• [YOUR OBJECTIVE] How many lines in the records below contain the word "agent"? State that number and nothing more.

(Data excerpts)
Segment Open

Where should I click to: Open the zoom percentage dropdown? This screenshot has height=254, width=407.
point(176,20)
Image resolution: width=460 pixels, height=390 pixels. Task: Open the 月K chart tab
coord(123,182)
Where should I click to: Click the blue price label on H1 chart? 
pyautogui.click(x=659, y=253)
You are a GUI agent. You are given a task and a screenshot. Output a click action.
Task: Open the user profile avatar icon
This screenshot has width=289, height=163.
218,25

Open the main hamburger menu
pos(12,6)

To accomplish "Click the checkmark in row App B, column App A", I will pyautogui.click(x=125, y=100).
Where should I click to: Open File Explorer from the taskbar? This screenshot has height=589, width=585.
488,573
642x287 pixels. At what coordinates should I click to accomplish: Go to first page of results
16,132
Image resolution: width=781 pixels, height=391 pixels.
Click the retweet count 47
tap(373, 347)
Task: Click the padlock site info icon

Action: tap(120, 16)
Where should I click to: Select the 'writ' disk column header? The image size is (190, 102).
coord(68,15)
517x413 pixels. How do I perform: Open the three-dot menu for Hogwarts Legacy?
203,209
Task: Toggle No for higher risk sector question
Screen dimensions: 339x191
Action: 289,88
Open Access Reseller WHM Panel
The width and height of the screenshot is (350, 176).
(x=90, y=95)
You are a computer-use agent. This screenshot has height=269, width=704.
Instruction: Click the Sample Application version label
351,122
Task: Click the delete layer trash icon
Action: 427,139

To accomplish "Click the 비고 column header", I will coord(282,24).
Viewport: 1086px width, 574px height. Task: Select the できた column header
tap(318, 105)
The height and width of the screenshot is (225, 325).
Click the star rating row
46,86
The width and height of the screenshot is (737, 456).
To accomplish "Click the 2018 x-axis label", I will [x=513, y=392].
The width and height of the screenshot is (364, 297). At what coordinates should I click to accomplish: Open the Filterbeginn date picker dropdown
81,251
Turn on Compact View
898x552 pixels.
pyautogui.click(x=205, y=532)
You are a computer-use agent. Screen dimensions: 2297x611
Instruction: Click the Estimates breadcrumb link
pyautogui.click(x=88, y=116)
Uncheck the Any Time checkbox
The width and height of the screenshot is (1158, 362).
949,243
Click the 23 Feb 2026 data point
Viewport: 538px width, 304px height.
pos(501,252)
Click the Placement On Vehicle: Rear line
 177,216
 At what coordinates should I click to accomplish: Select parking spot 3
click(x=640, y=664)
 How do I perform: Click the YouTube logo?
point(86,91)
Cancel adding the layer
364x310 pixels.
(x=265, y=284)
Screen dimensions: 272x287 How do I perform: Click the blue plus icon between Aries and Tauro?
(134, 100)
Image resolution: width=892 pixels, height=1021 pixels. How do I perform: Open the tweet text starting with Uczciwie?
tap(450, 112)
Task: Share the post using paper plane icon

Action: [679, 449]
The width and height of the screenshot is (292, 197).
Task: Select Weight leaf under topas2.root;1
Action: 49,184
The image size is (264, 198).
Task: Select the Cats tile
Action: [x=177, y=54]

Segment Closed

• [RESPONSE BOX] 3